What to work on: Only a verbatim restatement of the lines from the one with "You are a GUI" through the end of the listing below is wanted. Pictures should be left out.

##########

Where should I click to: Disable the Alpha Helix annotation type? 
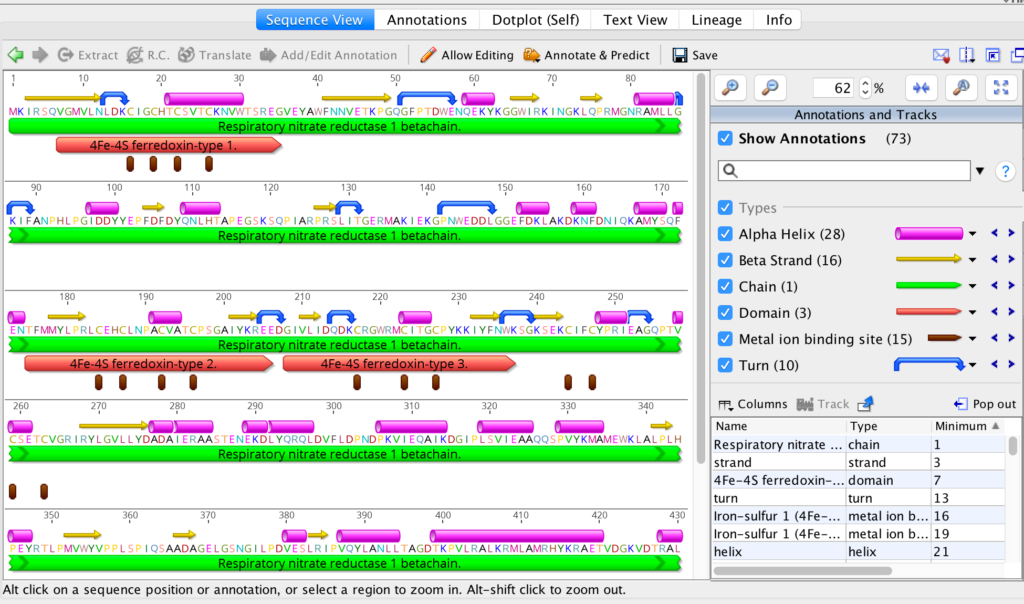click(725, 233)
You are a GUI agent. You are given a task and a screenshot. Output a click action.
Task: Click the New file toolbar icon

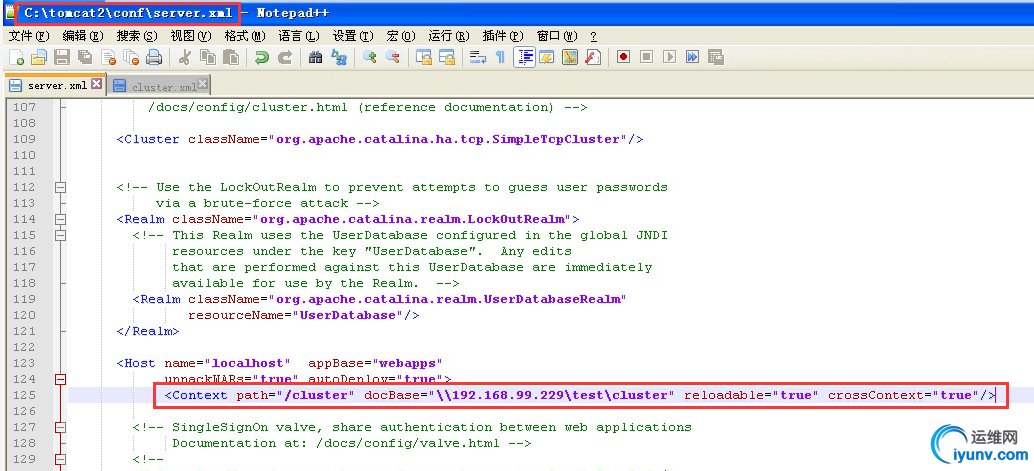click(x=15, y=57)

##########

Answer to the exercise:
You are a GUI agent. You are given a task and a screenshot. Output a click action.
Task: Click the New file toolbar icon

click(x=15, y=57)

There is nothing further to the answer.